**EXERCISE GOAL**.
When a line below holds the string "computer", show that line.

**EXTRACTED DATA**.
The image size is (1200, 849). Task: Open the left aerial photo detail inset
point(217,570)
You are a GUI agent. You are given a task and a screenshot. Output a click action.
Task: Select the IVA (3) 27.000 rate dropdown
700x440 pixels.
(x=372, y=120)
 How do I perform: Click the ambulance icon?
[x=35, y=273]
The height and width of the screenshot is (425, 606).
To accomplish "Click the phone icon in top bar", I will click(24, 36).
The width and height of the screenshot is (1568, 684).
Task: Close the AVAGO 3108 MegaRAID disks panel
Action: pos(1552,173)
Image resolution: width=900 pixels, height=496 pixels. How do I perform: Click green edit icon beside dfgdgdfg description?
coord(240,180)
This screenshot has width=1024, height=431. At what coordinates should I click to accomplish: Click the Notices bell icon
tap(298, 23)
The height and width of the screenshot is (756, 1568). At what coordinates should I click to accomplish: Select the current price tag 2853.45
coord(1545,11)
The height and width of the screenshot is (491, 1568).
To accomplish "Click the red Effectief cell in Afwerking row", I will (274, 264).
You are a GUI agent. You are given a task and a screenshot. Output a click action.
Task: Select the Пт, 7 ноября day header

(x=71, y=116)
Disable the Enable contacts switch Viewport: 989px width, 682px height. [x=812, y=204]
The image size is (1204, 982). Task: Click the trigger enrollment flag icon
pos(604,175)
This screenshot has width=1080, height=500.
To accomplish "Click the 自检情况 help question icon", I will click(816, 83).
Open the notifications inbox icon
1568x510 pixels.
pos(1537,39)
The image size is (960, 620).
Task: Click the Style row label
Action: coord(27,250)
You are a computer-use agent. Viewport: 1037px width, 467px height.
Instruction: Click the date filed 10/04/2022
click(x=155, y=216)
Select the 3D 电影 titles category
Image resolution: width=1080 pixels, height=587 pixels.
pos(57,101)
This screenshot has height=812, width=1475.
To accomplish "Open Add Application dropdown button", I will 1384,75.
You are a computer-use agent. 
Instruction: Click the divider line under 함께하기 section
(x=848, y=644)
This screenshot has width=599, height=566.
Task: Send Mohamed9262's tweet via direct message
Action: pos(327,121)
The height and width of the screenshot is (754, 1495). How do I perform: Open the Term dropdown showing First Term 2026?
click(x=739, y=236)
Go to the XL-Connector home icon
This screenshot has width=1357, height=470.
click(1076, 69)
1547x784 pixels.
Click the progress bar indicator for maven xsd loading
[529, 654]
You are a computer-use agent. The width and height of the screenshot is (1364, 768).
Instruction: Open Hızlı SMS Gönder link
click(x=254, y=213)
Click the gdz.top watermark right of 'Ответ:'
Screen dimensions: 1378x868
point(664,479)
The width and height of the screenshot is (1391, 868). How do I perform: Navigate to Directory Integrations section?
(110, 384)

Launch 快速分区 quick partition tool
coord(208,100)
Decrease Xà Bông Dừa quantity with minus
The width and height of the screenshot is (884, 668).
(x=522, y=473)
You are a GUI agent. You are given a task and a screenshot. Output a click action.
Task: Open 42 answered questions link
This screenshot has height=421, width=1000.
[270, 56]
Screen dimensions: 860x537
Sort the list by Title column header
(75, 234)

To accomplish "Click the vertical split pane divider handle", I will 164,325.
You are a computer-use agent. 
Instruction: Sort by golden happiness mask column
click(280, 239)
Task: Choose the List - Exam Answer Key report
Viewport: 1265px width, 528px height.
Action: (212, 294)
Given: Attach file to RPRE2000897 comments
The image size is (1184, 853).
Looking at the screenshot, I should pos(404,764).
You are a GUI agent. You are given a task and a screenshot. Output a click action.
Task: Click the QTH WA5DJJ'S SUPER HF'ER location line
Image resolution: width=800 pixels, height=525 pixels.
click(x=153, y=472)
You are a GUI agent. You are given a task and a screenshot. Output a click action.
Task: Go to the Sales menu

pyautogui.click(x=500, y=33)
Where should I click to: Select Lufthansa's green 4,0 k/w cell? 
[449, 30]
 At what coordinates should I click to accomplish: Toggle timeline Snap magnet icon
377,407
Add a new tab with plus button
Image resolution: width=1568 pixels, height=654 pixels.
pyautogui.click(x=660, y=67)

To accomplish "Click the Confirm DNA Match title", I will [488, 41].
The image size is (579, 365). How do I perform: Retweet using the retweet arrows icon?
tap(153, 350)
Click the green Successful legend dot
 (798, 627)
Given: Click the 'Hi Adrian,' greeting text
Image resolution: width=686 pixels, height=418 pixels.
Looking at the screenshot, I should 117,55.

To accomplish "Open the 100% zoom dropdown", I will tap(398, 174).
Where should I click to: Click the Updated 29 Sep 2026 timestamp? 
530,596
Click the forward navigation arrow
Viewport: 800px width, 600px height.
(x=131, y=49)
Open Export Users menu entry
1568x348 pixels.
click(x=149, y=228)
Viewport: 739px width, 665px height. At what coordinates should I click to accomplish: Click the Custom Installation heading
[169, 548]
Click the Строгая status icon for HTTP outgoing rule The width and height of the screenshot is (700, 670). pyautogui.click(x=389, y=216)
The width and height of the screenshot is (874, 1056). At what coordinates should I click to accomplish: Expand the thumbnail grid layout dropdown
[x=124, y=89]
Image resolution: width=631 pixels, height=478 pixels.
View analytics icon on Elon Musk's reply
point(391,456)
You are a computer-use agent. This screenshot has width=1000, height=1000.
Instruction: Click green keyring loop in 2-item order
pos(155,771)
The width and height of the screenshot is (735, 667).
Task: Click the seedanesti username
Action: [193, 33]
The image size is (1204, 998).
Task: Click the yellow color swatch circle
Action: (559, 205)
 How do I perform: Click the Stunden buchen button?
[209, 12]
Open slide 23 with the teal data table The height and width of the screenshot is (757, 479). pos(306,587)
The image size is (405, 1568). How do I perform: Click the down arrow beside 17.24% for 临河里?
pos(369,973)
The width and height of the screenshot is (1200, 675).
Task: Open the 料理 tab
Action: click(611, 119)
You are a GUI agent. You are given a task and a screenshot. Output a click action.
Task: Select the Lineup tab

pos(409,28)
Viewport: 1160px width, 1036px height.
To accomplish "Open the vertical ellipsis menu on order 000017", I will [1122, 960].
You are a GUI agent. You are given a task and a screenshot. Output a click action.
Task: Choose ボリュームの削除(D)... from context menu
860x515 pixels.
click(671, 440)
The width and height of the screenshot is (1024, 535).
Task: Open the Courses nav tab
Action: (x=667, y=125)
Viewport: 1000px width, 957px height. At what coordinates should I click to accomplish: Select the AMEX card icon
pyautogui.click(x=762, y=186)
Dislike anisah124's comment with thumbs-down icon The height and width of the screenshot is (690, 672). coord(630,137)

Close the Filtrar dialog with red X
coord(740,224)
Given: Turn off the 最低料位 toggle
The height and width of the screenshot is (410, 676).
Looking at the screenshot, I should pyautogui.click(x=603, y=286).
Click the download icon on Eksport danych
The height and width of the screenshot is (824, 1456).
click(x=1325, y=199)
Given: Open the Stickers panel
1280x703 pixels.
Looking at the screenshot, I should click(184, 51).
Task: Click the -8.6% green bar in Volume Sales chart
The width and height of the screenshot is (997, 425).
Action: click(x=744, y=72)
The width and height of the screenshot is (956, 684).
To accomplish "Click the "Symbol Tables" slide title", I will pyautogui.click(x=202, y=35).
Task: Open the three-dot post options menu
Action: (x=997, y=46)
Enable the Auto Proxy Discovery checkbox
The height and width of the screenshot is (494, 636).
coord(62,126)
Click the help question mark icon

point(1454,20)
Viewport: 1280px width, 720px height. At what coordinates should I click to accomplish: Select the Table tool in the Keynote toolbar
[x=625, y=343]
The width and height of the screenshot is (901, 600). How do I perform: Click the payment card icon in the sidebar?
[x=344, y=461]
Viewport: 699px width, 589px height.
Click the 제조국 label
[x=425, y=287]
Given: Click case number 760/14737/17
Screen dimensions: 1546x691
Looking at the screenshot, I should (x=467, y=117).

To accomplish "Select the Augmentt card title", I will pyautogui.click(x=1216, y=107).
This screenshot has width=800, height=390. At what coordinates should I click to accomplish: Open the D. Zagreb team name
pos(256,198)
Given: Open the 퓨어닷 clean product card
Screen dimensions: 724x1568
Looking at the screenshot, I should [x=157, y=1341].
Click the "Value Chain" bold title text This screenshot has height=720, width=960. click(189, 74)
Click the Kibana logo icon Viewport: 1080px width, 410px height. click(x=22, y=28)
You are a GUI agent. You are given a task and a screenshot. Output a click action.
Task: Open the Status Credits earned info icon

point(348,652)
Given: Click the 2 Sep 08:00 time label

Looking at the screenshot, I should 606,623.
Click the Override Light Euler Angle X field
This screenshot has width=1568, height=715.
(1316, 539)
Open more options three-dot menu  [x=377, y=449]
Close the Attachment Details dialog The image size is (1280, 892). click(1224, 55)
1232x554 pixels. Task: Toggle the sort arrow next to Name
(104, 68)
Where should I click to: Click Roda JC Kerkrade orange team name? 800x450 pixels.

**FINISHED EXERCISE**.
You are a computer-use agent. Viewport: 1037px width, 467px height.
You are a computer-use agent. 
You are a computer-use agent. The width and height of the screenshot is (1364, 768).
You are a computer-use agent. 
You are a computer-use agent. This screenshot has width=1000, height=1000.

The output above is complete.